I wrote Elance to thank them for their prompt action and to ask a few questions.
Thank you for your prompt action in removing the stolen profile.
I would like to contact the individual who stole my identity and send him or her an invoice for the 55 jobs she acquired on your site by using my name, reputation and credentials. Are you able to tell me her real name, email address and the amount she earned on that account?
After repeated attempts, it became clear that Elance had no intention of responding. They’d removed the offending material and evidently felt that’s where their responsibility ended.
Even though Elance wasn’t much help, I had quite a few leads from the information I’d seen posted on its site, including an account name, “Rhombustech.”
A quick Google search led me to a YouTube video promoting Rhombustech’s copywriting services and listing the owner’s name as Aaliyah Arthur in Bangladesh. I tried contacting Aaliyah (if that’s his or her real name) through an email address connected to the video but got no response. And much as I would have liked to further pursue the identity thief, I knew trying to go after someone in Bangladesh would be a fruitless venture.
Why would someone who offers copywriting services feel the need to steal another copywriter’s portfolio and professional reputation?
I believe she did so to obtain more jobs. Sites like Elance promote you to clients via your profile and portfolio. The better your credentials and the quality of the work in your portfolio, the more jobs you’ll get and the more you can charge.
Aaliyah knew that if she stole my identity, she immediately had 20+ years of experience, a BS in journalism from Syracuse University and an MBA from Southern New Hampshire University. She also had plenty of high quality work samples to show clients. Instant credibility.
Aaliyah also knew that many clients want only native speakers for their English copywriting jobs. Impersonating an American would open doors that might be sealed shut to someone from Bangladesh. And since clients on Elance never meet with their vendors – most work is done through the site via messaging and email – she had no reason to worry that she’d be found out.
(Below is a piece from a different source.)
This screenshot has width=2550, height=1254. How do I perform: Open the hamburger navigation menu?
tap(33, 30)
In fact, if the client who found her profile on Elance decided to do a little checking, Aaliyah knew a Google search for “Susan Greene” would lead the client to my website where the picture and information on my site would match what the client had seen on Elance. Everything would check out.
Aaliyah could have chosen any one of thousands of copywriters. Why’d she choose me? Here’s my best guess.
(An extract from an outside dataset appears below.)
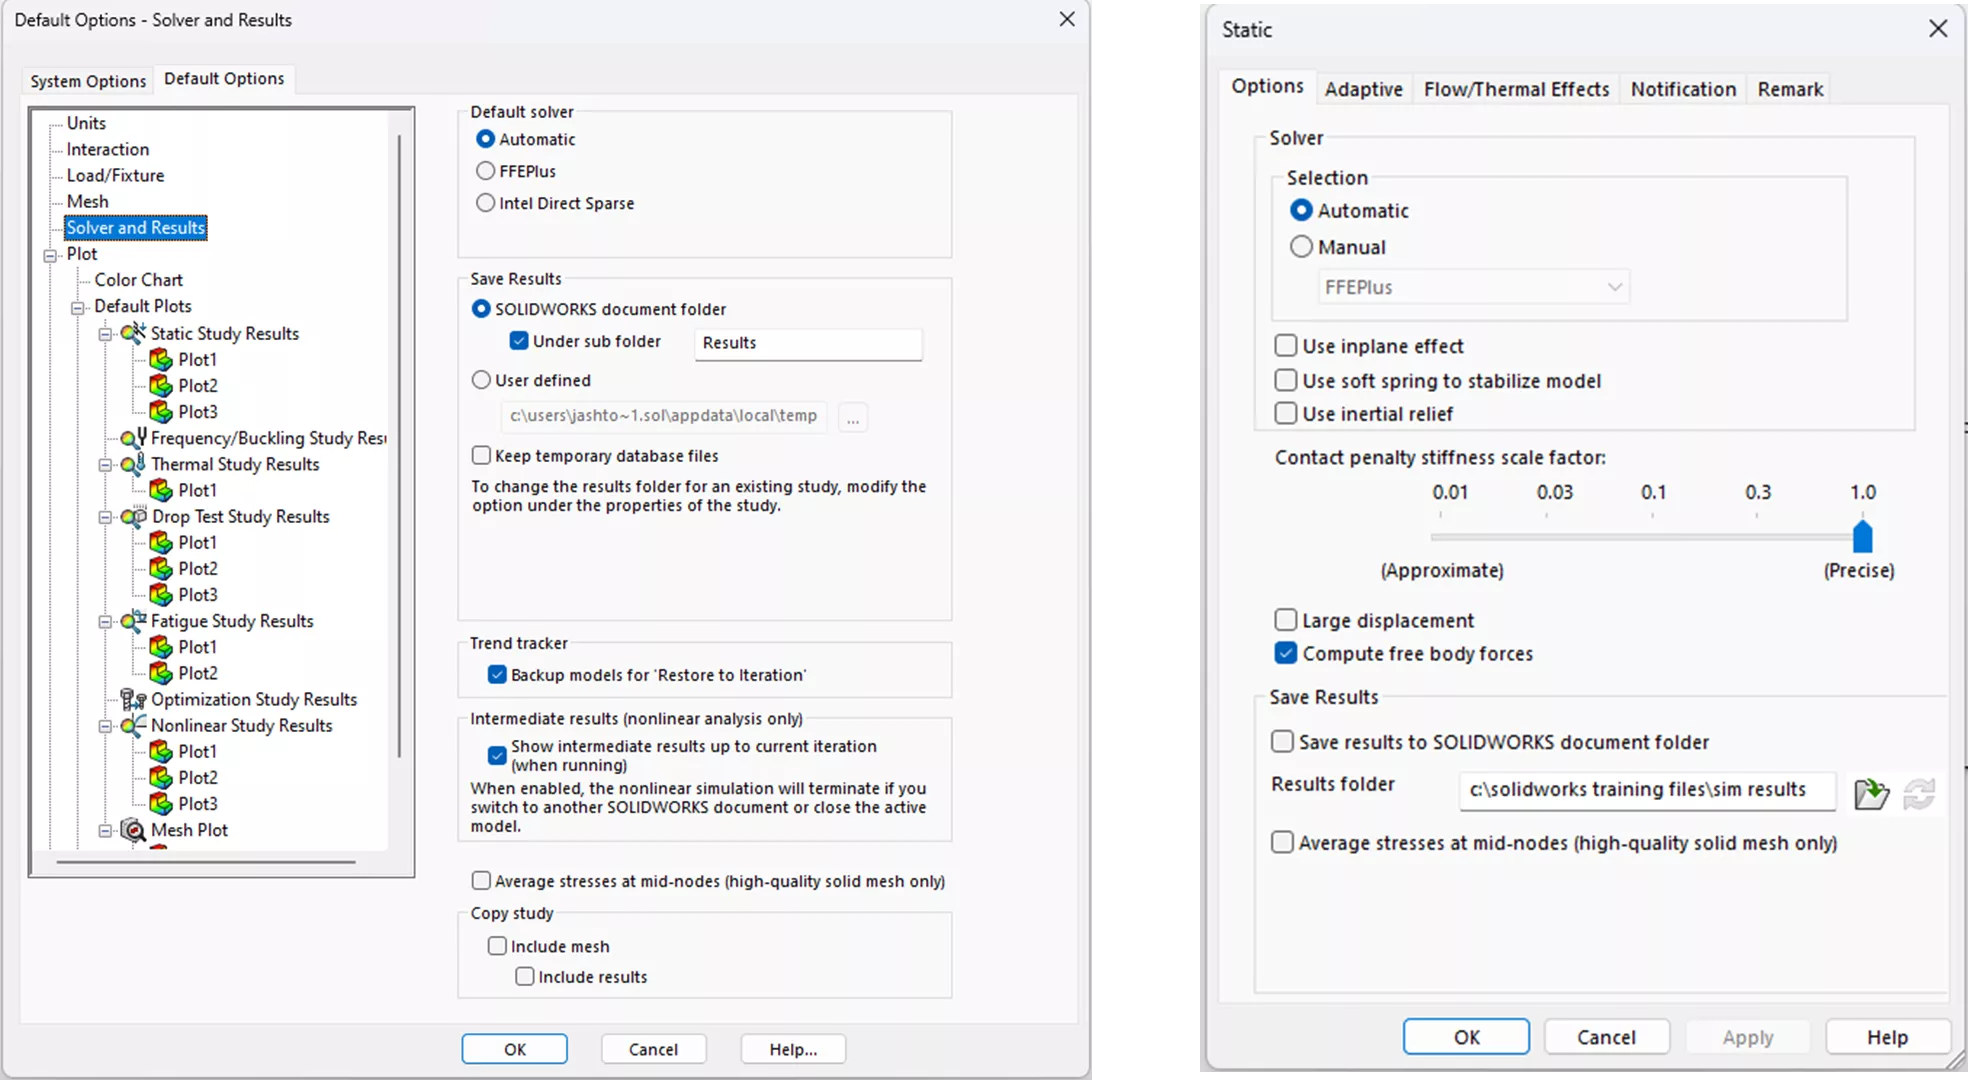Viewport: 1968px width, 1080px height.
Task: Click the browse results folder icon
Action: [1870, 794]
Aaliyah Googled something like “freelance copywriter” and I came up in the search results. My site ranks high for those keywords and other related terms.
When Aaliyah clicked through to my website, she saw plenty of content that she could easily copy and paste onto her Elance profile.
If you’re going to impersonate someone, you might as well choose someone who can help you succeed. On my website, in one nice, well-organized package, Aaliyah found everything a copywriter needs to convince prospective clients she’s the right choice for their project.
When Aaliyah stole my identity, she also put my reputation at risk. She was doing work using my name.
Her 55 Elance clients thought they were working with me and were paying rates commensurate with my experience. But instead of getting a veteran copywriter, their work was being done by a novice.
Aaliyah also hurt Elance. The online business has a reputation too and a commitment to its freelancers and clients. Aaliyah put all of that at risk when she used a stolen identity.
I was glad Elance acted quickly to remove the stolen account from its site. Unfortunately, that’s where their helpfulness ended. No doubt this isn’t the first time they’ve run into this situation.
To better protect myself, I intend to be more vigilant in checking Google to see if my name or photos are being used by anyone other than me. A friend also suggested I create a Google Alerts account so that I’m notified when anything with my name is posted online. That’s great advice for any freelancer.
As for Aaliyah Arthur, I wish there was a way to go after her for the monies she’d made in my name on 55 different jobs. I’d gladly donate it to a charity for victims of identity theft.